**What you need to do**.
Revise the lines between the one holding "Task: Open Slaytları Yeniden Kullan" and the one holding "Action: pos(216,87)", inclusive, replacing "Image resolution" with "Screenshot size" and keeping everything else unchanged. Leave the pictures out of your answer.

**Supplied information**.
>>>
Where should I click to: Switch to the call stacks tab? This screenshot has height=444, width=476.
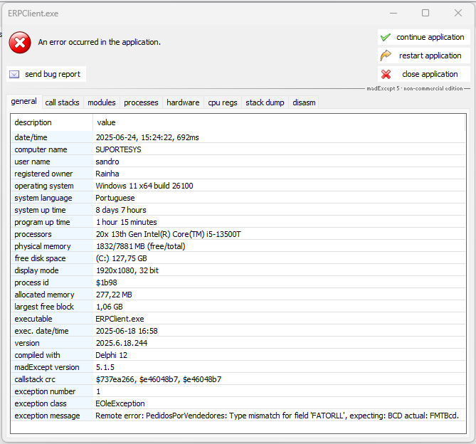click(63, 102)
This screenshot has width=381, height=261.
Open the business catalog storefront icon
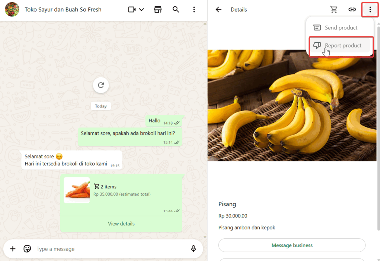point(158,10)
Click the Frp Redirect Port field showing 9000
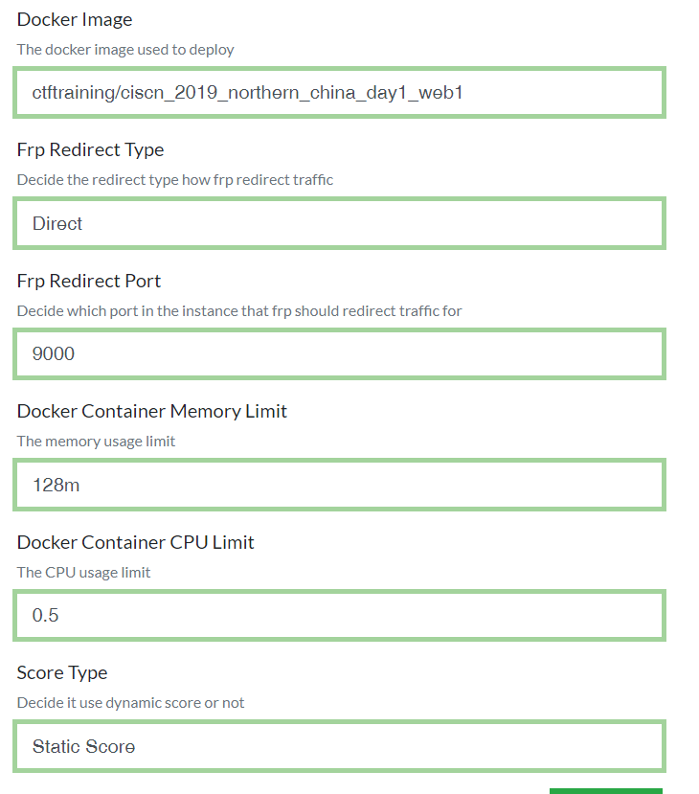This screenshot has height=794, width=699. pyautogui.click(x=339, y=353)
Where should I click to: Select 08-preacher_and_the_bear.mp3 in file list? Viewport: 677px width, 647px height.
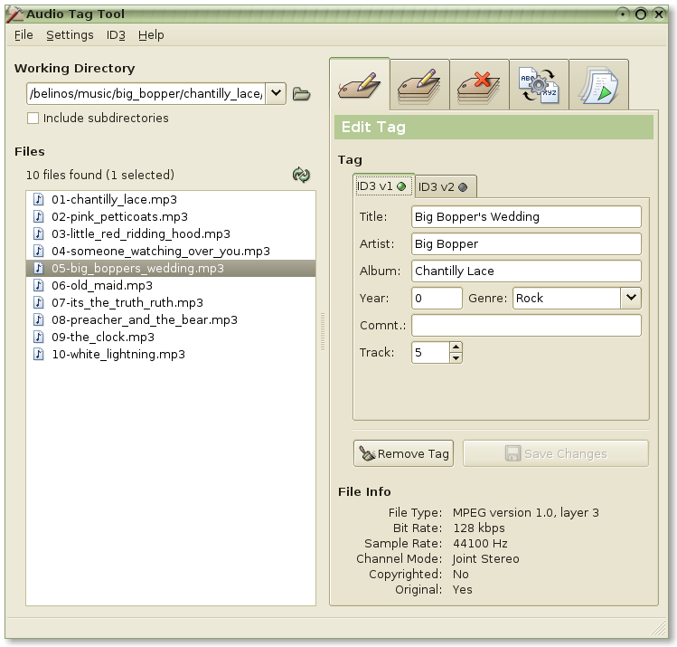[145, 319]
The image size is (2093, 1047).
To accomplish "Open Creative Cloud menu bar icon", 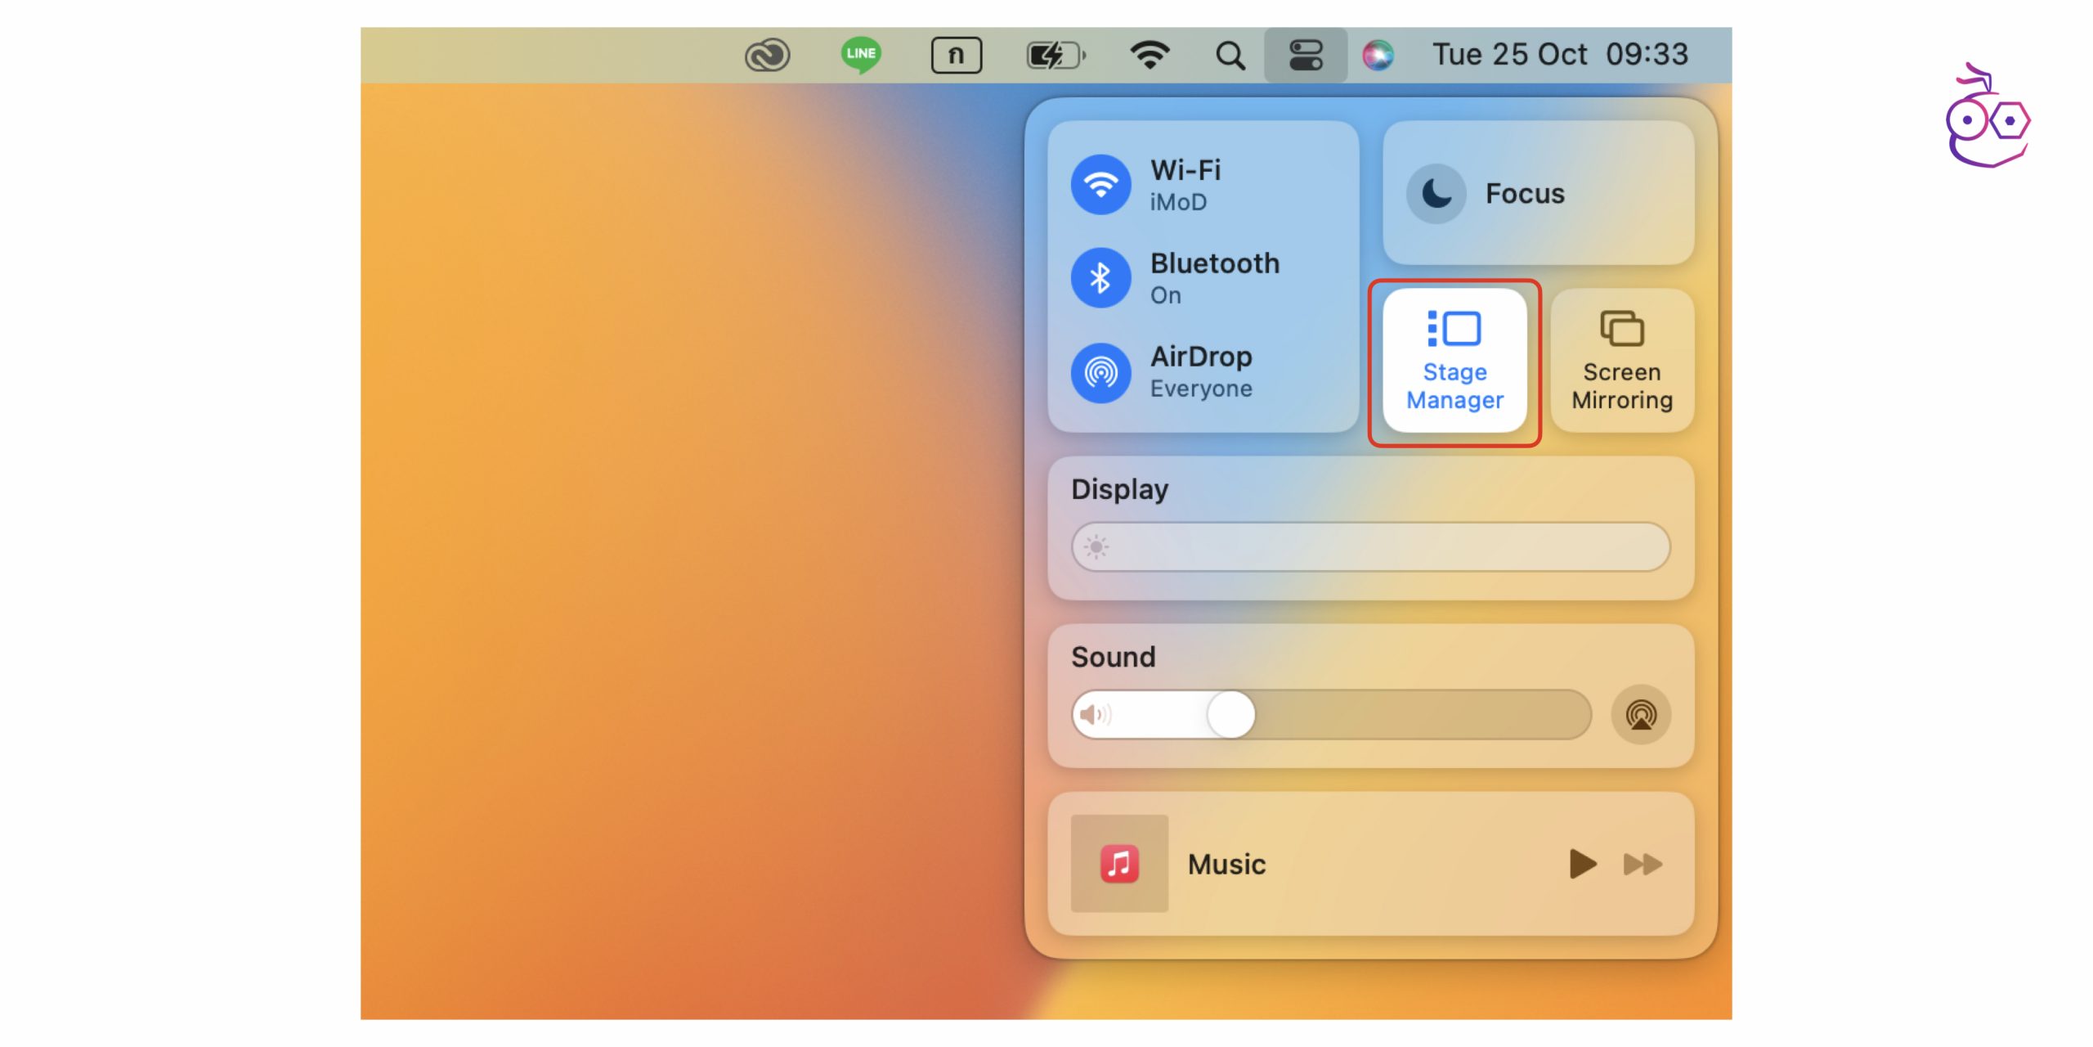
<<<
>>>
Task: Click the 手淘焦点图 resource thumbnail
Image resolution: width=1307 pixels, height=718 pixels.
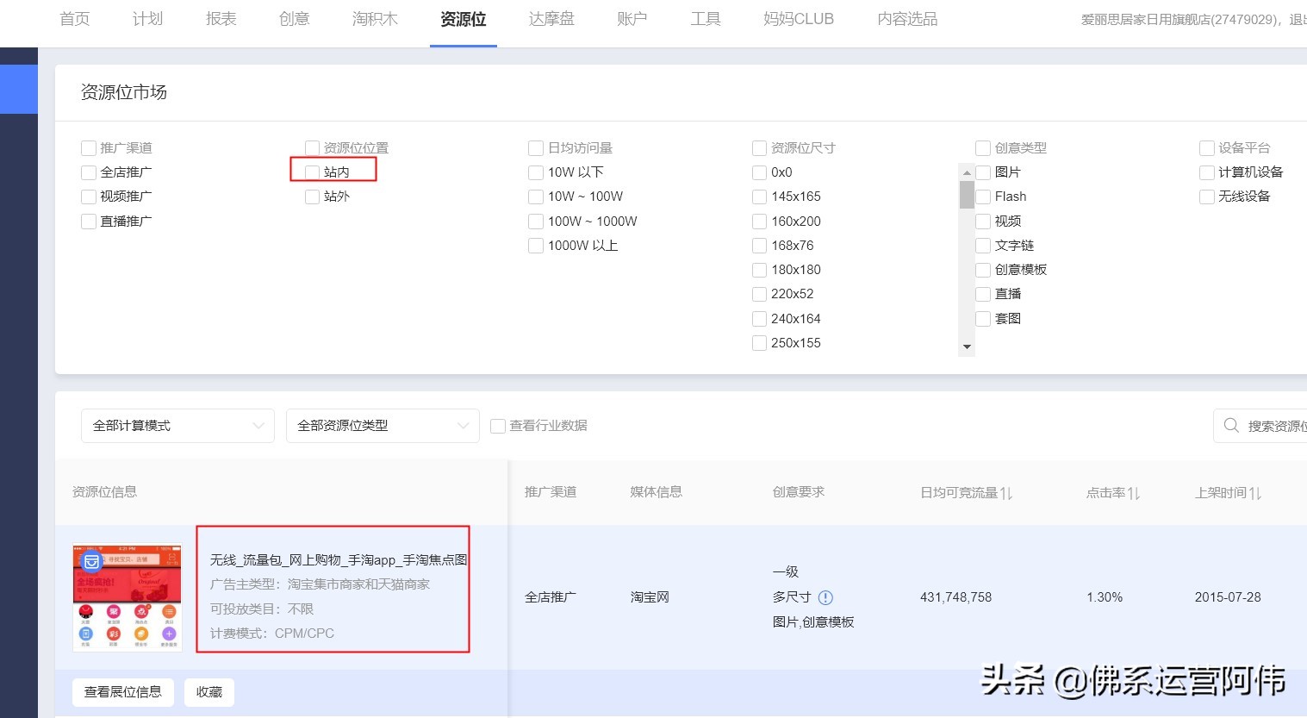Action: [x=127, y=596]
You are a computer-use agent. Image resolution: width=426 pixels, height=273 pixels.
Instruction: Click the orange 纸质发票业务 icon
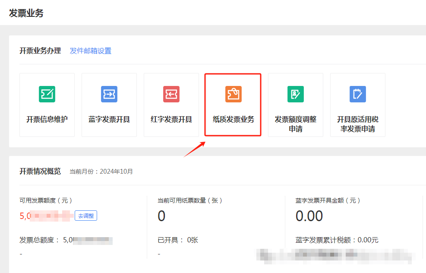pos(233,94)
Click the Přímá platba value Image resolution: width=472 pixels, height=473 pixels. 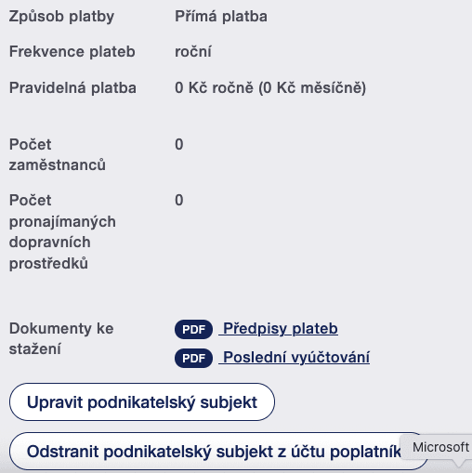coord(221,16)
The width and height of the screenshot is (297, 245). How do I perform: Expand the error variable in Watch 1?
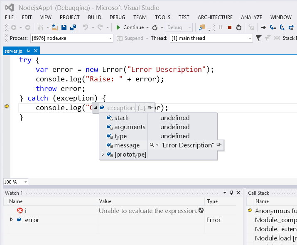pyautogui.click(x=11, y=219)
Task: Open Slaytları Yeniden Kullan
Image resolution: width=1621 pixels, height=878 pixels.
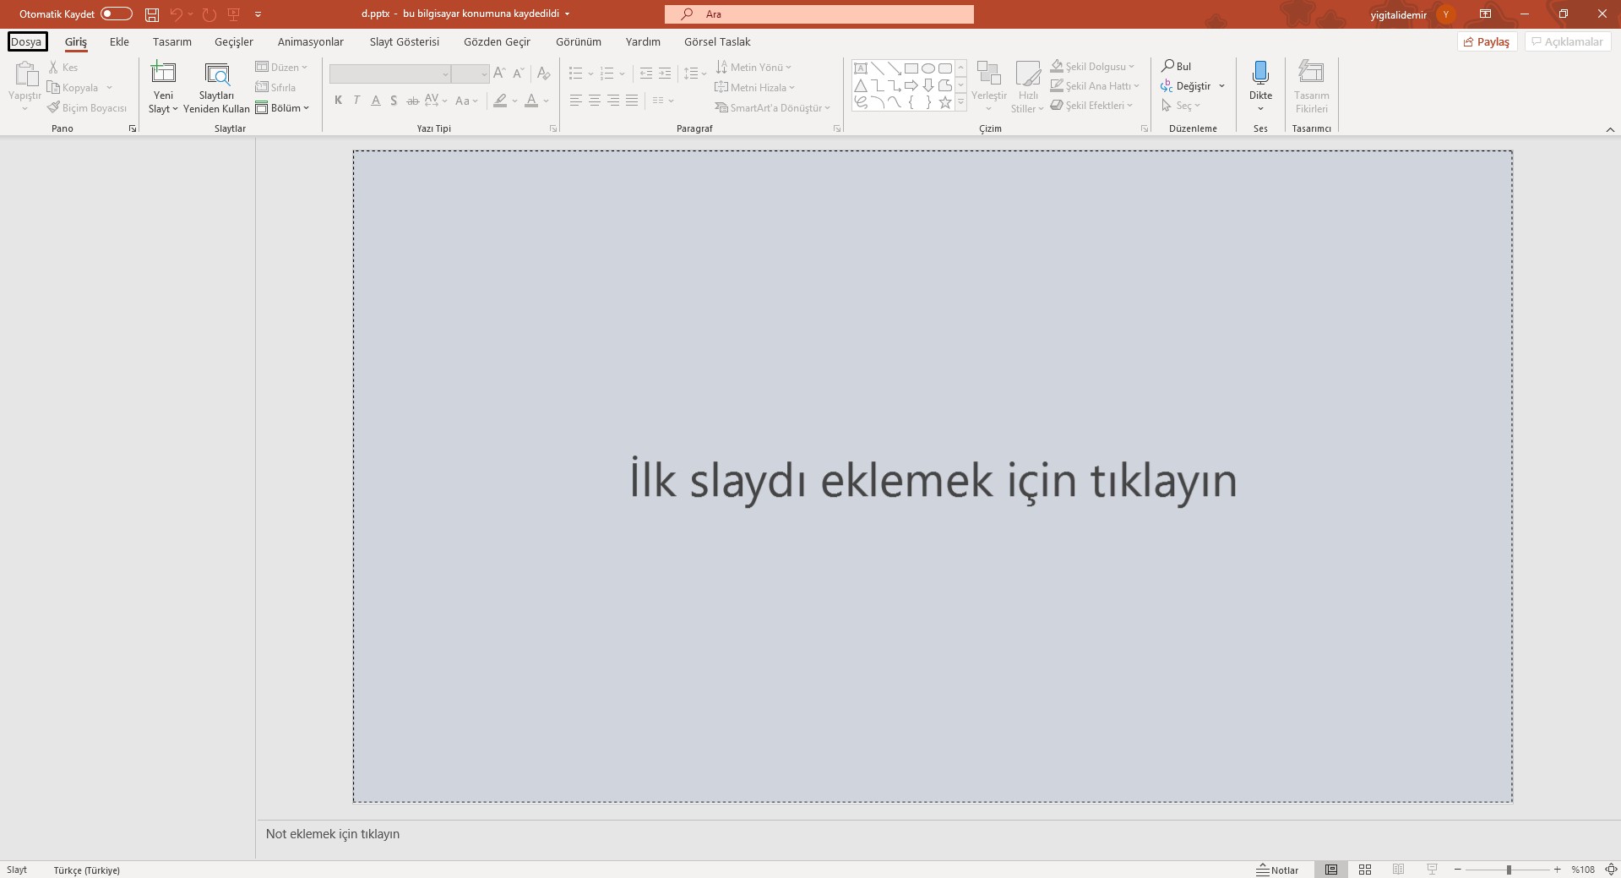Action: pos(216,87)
<<<
>>>
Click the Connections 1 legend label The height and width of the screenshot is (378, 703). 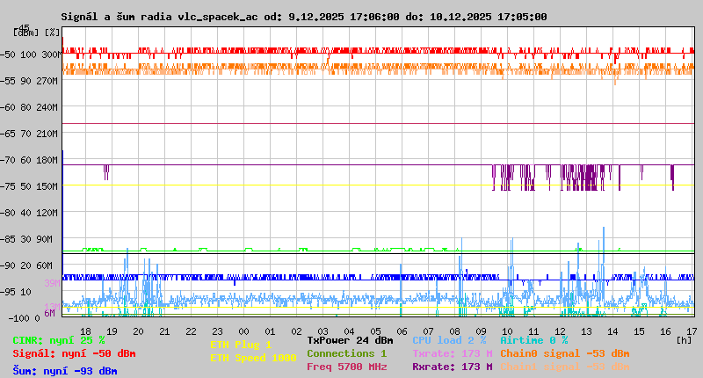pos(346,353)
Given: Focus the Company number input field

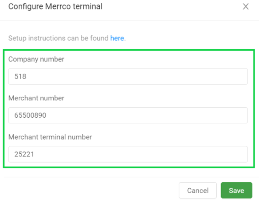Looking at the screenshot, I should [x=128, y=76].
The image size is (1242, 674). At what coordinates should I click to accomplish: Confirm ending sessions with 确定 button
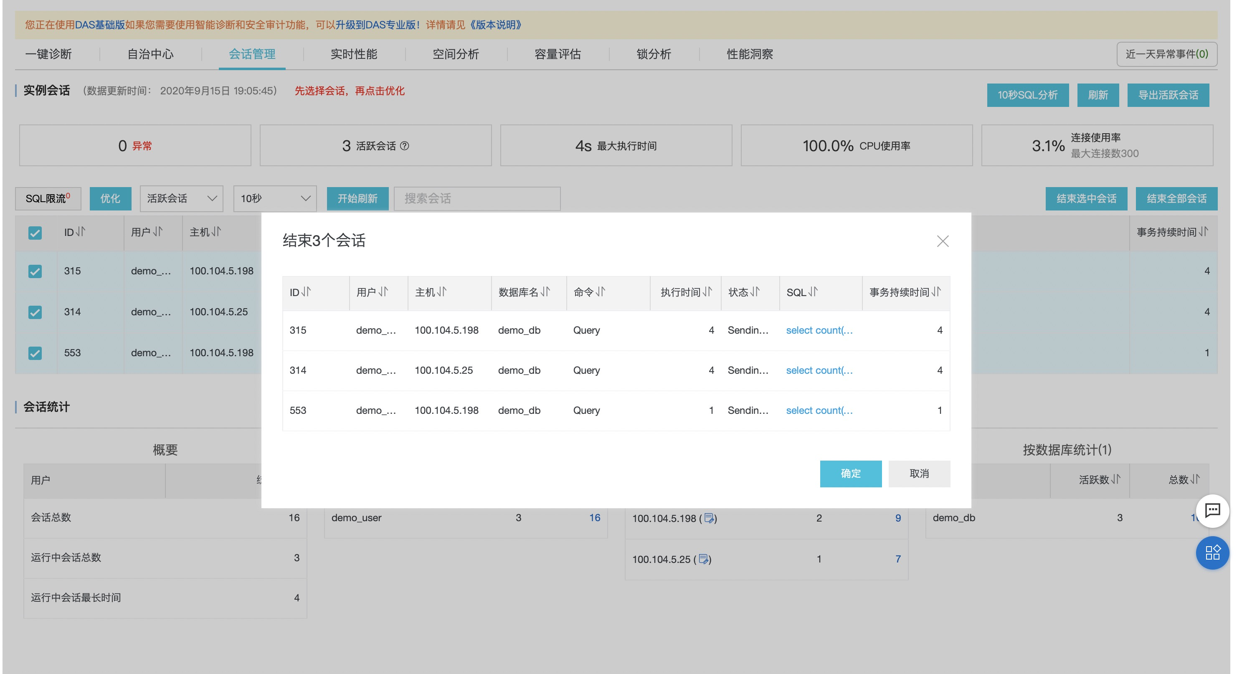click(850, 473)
<<<
**Response below**.
Task: Open Slaytları Yeniden Kullan
Screenshot size: width=1621 pixels, height=878 pixels.
Action: pos(216,87)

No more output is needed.